(Stored records)
↓↓↓

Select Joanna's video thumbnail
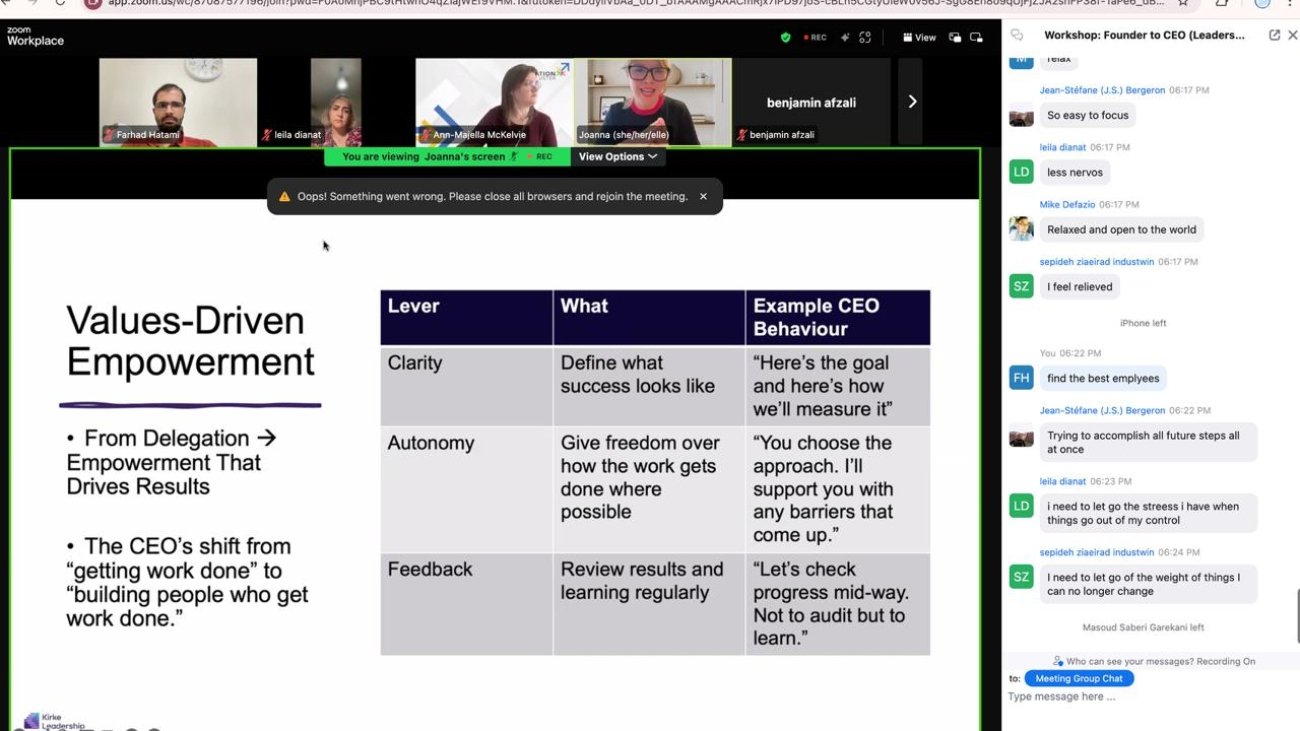The image size is (1300, 731). pos(659,101)
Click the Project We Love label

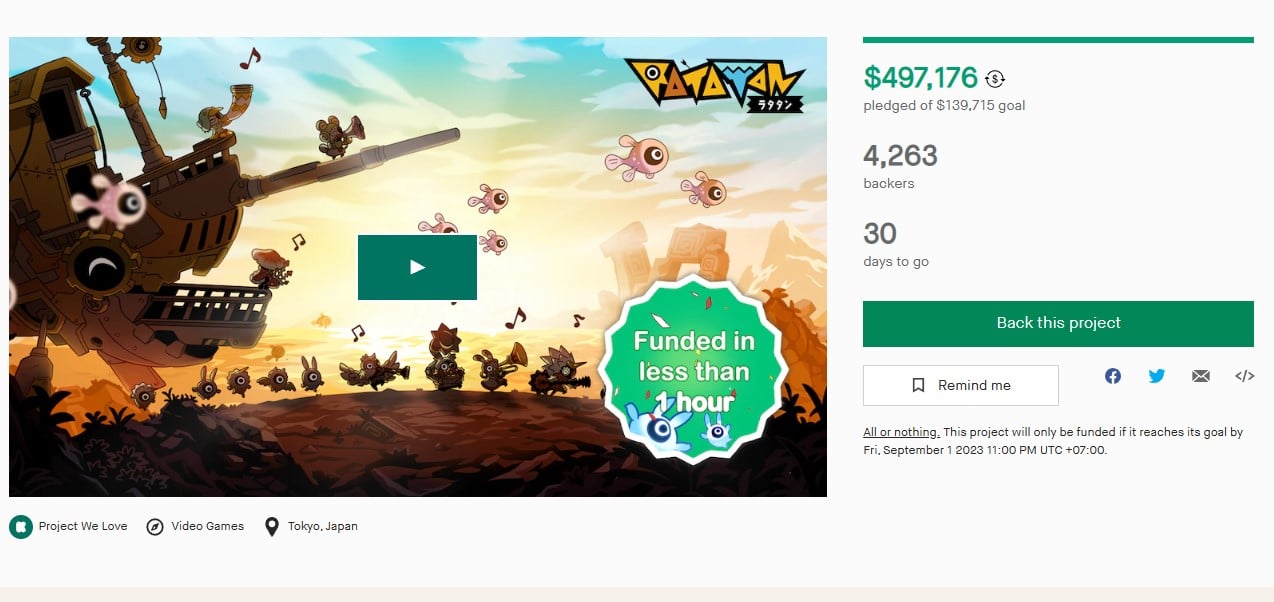pos(83,526)
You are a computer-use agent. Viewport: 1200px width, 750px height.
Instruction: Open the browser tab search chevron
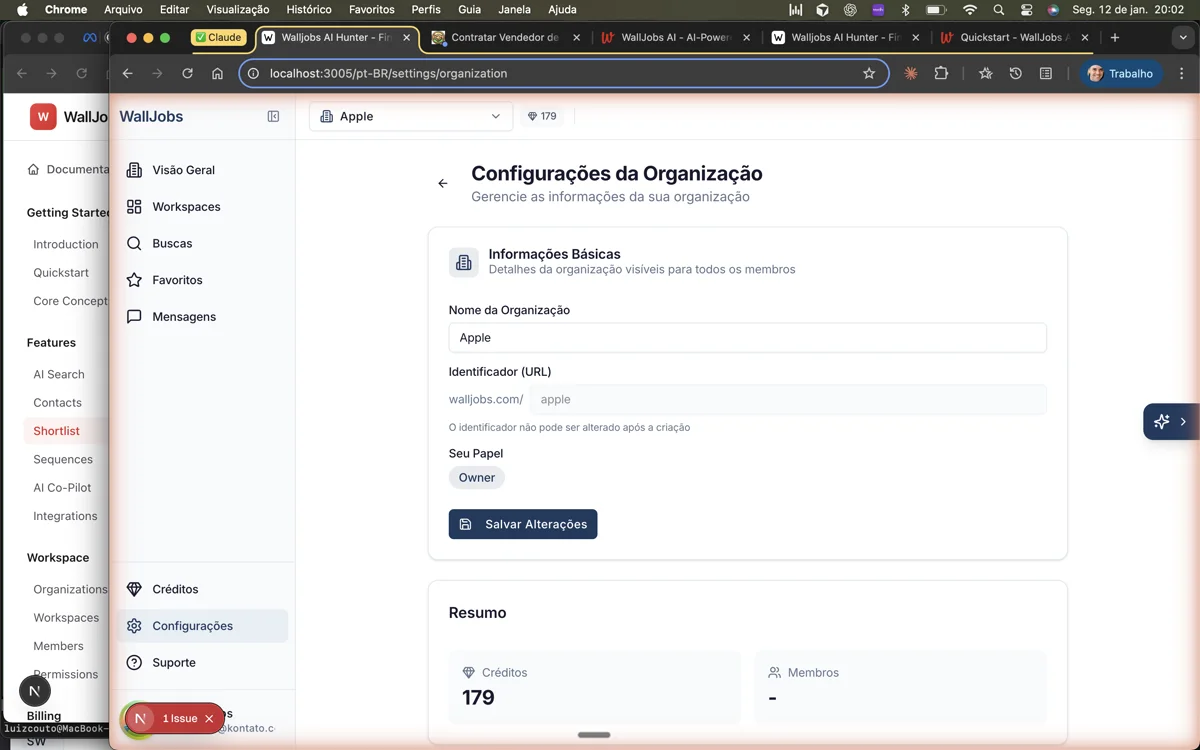point(1183,37)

↑↑↑

__TASK PROMPT__: Reproduce every line of the records above word for word, omitting the pictures.

__TASK RESULT__:
Select Joanna's video thumbnail
The image size is (1300, 731). pos(659,101)
Click the Project We Love label

pos(83,526)
You are a computer-use agent. Viewport: 1200px width, 750px height.
Instruction: Open the browser tab search chevron
point(1183,37)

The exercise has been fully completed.